== Document excerpt ==

A function $\, f \,$ from $\, \mathbb{R}^2 \,$ to $\, \mathbb{R}^2 \,$ can be described by:

${{\mathbb{R}^2 \, \stackrel {f} {\rightarrow} \, \mathbb{R}^2 \:}\atop {\: (x_1,x_2) \, \mapsto \, f(x_1,x_2) } } {\,}$, where $\, f(x_1,x_2) = (f_1(x_1, x_2), f_2(x_1, x_2)) \,$.

For compatibility reasons with matrix algebra, we will often visually represent the function $\, f \,$ as operating “in the other direction”, i.e., from right to left. In such cases we will write

${ \,\,\, {\mathbb{R}^2 \,\,\, \xleftarrow{f} \,\,\,\,\,\, \mathbb{R}^2 \:}\atop {\, f(x_1,x_2) \,\,\, \leftarrow\shortmid \,\,\, (x_1,x_2) } } \,$, instead of ${{\mathbb{R}^2 \, \xrightarrow{f} \,\,\, \mathbb{R}^2 \:}\atop {\,\,\,\, (x_1,x_2) \,\,\,\, \mapsto \, f(x_1,x_2) } } \,$.

===
== Supplied records ==

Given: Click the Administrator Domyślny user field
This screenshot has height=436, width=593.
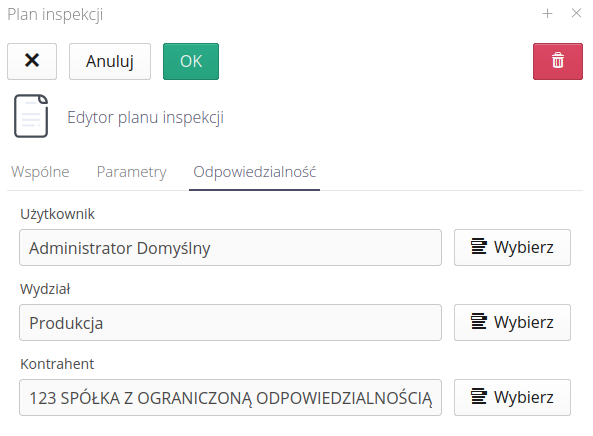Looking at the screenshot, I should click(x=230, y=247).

===
== Supplied records ==

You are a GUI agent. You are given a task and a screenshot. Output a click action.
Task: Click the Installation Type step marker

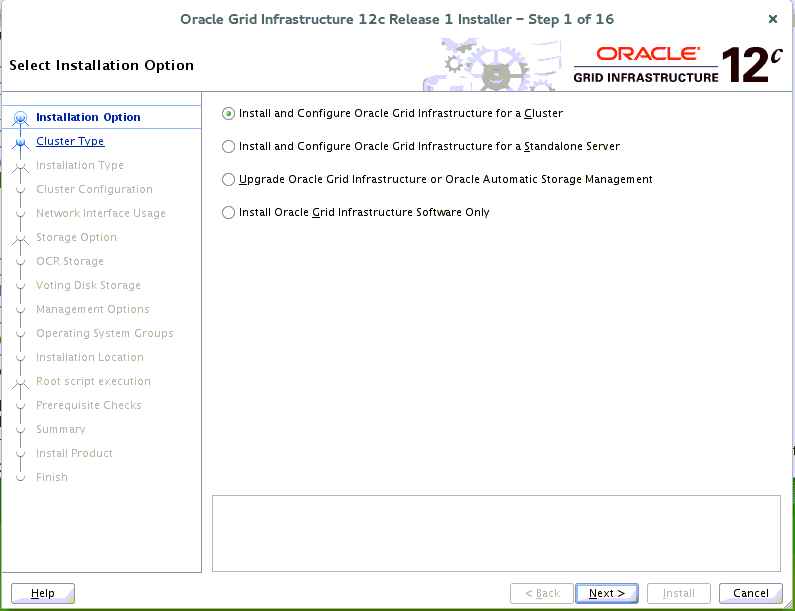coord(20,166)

===

**Set exercise A:** Write out the excerpt on function notation for maps from R² to R² in full, exactly as it appears.
**Set exercise B:** From the entries, give again the lines from the line with "Given: Click the" up to and including the line with "Looking at the", with no changes. Omit the pictures.

**Full output A:**
A function $\, f \,$ from $\, \mathbb{R}^2 \,$ to $\, \mathbb{R}^2 \,$ can be described by:

${{\mathbb{R}^2 \, \stackrel {f} {\rightarrow} \, \mathbb{R}^2 \:}\atop {\: (x_1,x_2) \, \mapsto \, f(x_1,x_2) } } {\,}$, where $\, f(x_1,x_2) = (f_1(x_1, x_2), f_2(x_1, x_2)) \,$.

For compatibility reasons with matrix algebra, we will often visually represent the function $\, f \,$ as operating “in the other direction”, i.e., from right to left. In such cases we will write

${ \,\,\, {\mathbb{R}^2 \,\,\, \xleftarrow{f} \,\,\,\,\,\, \mathbb{R}^2 \:}\atop {\, f(x_1,x_2) \,\,\, \leftarrow\shortmid \,\,\, (x_1,x_2) } } \,$, instead of ${{\mathbb{R}^2 \, \xrightarrow{f} \,\,\, \mathbb{R}^2 \:}\atop {\,\,\,\, (x_1,x_2) \,\,\,\, \mapsto \, f(x_1,x_2) } } \,$.

**Full output B:**
Given: Click the Administrator Domyślny user field
This screenshot has height=436, width=593.
Looking at the screenshot, I should click(x=230, y=247).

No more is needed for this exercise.